# Requirement
In the material below, which lines hold the word "Click"? Pick each one out.

════

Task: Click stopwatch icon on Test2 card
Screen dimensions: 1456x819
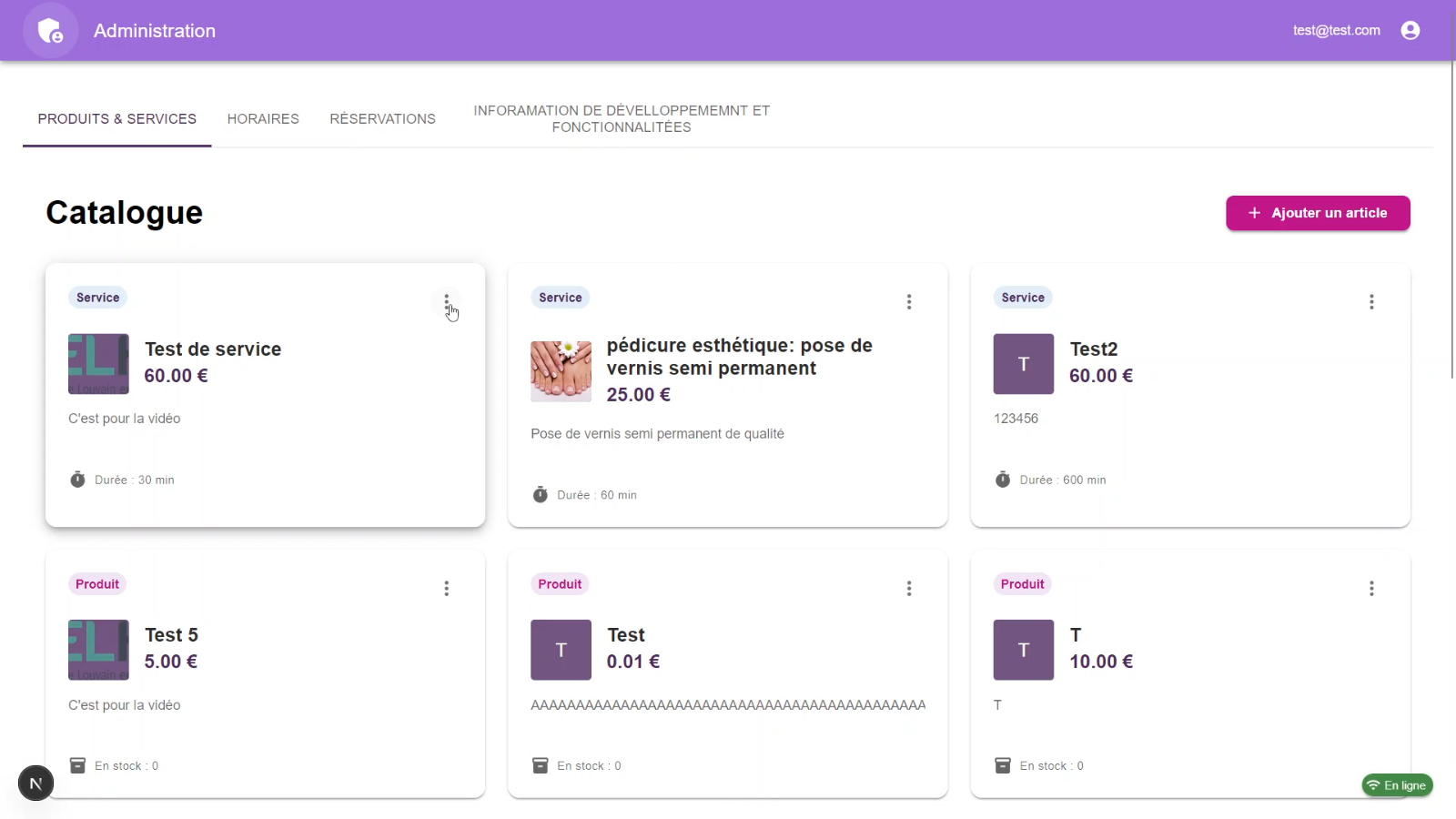Action: (x=1002, y=480)
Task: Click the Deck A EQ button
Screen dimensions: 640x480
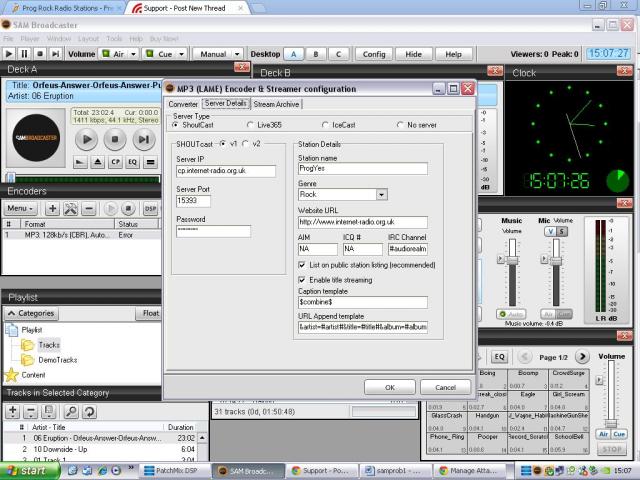Action: [x=133, y=161]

════

# Answer
Task: Click stopwatch icon on Test2 card
Task: Click the Deck A EQ button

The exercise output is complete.